The CRTC had allowed the smaller companies to operate as monopolies in parts of the country the CRTC designated as high-cost areas — as long as they served everyone, and at a regulated rate.
Big phone companies also had to pay into an industry fund from which the smaller companies received subsidies. The CRTC ruling reduced the amount of those subsidies.
“There’s going to be a double whammy on some of these companies,” said Jonathan Holmes of the Ontario Telecommunications Association, one of the groups that appealed to cabinet.
“They’re going to lose significant market share to the larger competitor, and they’re going to lose industry subsidies that funds the obligation to serve.
“I think you’re going to see some of these folks going out of business, and I think you’re going to see, in some instances, some degradation of service out in the rural territories.”
The industry groups had argued the CRTC ruling meant the big companies would be free to offer telephone services to homes passed by their cable networks while ignoring other potential customers in the more remote areas.
There are around 35 independent phone companies in Canada.
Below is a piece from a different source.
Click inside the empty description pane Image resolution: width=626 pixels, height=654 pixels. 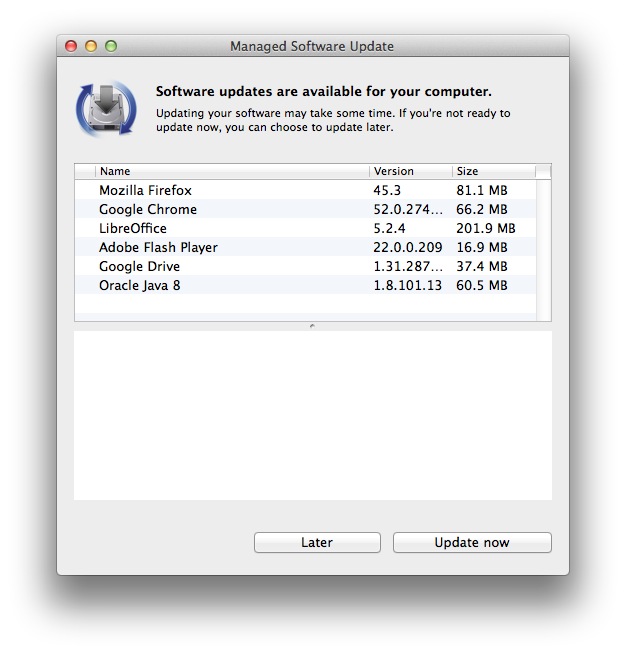[313, 415]
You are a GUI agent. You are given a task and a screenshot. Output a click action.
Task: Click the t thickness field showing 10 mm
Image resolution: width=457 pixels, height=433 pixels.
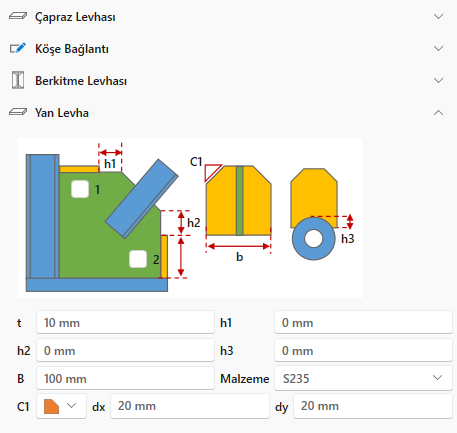(125, 322)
One is based in British Columbia and the rest are in Ontario and Quebec.
Industry Minister Christian Paradis said Thursday the cabinet’s decision will give rural customers more choice and access to phone services.
“Our government’s policy has always been to encourage competition, foster reliance on market forces and ensure consumer choice,” Paradis said in a statement.
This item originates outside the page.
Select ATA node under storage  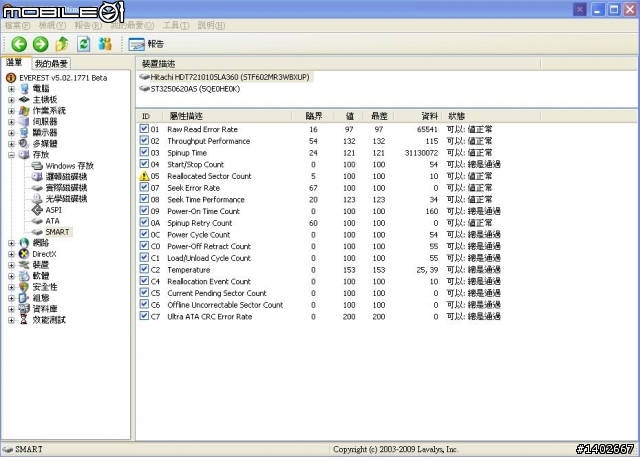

“The CRTC’s decision will give rural Canadians access to greater choice over local telephone service.”
Meanwhile, the Federal Court of Appeal ruled this week the decision to uphold or overturn the CRTC’s ruling falls to cabinet, and not the court.
The Ontario Telecommunications Association and L’Association des Compagnies de Telephone du Quebec had asked the court to stay the CRTC’s decision.
But the court said it wasn’t its place to do so.
“In these circumstances, this court would be meddling in a matter that is really for the Governor in Council to decide,” Federal Appeal Court Judge David Stratas wrote in his July 3 ruling.
Holmes said the smaller phone companies have now exhausted every recourse.
“It’s bad news for these folks.”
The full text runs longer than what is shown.